**Task details**
Restate only the tail of the data below, starting at the line that contains "Screen dimensions: 1992x1454" and including the last line, word for word.

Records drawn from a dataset
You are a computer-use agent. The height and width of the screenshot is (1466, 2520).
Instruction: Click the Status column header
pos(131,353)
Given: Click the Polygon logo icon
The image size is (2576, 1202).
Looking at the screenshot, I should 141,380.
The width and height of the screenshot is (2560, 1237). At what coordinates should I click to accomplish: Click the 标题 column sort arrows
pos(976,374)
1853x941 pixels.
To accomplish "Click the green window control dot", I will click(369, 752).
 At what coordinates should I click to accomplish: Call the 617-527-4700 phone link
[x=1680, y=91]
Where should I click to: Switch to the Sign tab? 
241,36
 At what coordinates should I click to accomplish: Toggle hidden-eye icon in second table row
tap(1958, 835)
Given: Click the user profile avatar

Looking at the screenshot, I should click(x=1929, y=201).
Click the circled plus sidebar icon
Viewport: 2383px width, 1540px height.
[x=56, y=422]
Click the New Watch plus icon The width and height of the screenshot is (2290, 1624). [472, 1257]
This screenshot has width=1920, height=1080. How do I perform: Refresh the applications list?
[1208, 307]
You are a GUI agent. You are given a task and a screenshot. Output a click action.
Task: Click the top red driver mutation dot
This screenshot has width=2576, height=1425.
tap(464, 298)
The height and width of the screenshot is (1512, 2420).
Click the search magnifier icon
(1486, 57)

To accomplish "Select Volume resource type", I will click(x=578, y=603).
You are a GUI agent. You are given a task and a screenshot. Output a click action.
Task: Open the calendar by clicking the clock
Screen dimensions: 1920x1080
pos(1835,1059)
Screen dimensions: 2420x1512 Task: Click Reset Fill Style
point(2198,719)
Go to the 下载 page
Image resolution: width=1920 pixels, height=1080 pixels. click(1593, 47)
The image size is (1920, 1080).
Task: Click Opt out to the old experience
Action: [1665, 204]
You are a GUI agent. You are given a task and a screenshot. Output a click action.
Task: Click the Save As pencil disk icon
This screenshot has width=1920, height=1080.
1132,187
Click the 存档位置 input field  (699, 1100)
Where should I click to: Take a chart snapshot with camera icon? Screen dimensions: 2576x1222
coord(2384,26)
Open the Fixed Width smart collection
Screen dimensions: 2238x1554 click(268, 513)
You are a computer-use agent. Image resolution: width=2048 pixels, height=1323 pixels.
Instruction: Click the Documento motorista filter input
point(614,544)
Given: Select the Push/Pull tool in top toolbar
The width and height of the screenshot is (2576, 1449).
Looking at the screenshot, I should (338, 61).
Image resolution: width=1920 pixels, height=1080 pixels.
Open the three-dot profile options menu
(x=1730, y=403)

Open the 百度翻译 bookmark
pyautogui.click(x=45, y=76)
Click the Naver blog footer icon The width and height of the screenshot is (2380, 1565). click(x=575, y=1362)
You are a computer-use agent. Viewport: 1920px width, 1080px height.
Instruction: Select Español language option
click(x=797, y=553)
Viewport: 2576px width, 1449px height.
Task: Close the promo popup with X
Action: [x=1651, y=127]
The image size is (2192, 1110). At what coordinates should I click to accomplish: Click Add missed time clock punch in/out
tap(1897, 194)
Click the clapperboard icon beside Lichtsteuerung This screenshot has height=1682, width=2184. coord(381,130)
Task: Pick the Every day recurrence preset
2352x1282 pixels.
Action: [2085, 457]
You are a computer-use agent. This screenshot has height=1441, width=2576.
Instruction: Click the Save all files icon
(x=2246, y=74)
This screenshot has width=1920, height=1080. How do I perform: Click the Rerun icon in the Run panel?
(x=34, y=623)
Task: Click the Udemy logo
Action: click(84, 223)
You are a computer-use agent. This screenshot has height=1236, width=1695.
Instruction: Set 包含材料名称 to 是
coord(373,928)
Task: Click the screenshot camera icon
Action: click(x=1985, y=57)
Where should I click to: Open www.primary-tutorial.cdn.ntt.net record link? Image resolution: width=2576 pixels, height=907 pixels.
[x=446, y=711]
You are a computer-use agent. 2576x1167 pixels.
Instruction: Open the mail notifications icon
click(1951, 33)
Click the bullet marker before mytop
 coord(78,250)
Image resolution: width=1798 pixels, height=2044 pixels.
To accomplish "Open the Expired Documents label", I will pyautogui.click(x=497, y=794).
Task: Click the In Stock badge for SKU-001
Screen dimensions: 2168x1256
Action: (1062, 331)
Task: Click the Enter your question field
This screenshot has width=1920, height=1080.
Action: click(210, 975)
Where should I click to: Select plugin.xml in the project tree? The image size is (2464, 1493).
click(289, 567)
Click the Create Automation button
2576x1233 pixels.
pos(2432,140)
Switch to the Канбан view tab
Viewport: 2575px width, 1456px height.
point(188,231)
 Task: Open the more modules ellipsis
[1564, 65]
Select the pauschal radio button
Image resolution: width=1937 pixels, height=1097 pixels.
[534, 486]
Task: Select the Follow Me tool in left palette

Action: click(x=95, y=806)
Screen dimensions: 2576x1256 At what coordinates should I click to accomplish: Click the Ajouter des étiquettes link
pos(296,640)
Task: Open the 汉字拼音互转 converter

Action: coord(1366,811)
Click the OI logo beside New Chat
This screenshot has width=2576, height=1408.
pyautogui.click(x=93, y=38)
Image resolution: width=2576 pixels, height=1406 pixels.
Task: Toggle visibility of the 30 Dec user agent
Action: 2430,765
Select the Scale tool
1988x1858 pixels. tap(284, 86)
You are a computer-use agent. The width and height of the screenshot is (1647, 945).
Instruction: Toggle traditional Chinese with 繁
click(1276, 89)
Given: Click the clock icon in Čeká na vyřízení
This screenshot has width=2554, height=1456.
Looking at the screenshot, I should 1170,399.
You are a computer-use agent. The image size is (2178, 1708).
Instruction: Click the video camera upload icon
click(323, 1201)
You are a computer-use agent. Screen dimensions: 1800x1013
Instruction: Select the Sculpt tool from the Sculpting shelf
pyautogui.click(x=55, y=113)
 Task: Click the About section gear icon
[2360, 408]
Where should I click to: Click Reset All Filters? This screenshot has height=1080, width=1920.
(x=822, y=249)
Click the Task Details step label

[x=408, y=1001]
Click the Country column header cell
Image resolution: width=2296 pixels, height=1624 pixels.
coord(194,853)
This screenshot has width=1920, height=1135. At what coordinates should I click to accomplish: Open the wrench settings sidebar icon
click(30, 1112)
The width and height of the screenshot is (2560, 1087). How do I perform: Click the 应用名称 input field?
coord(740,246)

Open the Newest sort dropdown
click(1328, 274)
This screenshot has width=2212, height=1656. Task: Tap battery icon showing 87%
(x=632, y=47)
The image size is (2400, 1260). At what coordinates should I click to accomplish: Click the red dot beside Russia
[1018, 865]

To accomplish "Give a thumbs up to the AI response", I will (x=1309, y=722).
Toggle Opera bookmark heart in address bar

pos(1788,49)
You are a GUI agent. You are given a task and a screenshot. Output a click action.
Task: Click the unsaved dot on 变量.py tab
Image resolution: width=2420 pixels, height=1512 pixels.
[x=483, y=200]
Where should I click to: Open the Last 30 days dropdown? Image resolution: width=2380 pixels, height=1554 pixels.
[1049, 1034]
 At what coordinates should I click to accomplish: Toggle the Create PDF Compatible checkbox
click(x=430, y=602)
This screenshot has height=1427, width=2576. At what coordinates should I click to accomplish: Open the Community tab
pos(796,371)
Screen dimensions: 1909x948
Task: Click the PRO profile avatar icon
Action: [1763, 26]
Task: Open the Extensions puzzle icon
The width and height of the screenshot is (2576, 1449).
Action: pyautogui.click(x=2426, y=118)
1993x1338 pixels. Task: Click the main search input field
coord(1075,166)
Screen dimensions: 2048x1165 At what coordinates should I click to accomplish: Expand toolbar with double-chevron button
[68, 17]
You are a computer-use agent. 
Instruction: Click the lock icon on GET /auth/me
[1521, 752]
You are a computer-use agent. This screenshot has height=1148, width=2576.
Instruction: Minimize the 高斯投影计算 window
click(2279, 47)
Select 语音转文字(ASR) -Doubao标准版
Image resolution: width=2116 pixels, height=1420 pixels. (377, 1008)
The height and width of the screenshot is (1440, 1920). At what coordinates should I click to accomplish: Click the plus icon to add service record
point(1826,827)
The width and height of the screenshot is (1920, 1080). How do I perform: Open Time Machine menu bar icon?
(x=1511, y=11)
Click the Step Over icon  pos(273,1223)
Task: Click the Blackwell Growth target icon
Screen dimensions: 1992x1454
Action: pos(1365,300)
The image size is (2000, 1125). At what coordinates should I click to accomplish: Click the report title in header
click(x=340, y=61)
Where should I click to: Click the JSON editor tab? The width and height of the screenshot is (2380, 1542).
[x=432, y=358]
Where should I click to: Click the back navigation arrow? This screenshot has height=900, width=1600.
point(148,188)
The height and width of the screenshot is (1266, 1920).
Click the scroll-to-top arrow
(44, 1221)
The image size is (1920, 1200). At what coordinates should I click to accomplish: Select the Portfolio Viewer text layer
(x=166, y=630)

**Finished exercise**
Screen dimensions: 1992x1454
Action: pos(1365,300)
The image size is (2000, 1125). At what coordinates should I click to accomplish: Click the report title in header
click(x=340, y=61)
Where should I click to: Click the JSON editor tab? The width and height of the screenshot is (2380, 1542).
[x=432, y=358]
Where should I click to: Click the back navigation arrow? This screenshot has height=900, width=1600.
point(148,188)
The height and width of the screenshot is (1266, 1920).
Click the scroll-to-top arrow
(44, 1221)
The image size is (1920, 1200). At what coordinates should I click to accomplish: Select the Portfolio Viewer text layer
(x=166, y=630)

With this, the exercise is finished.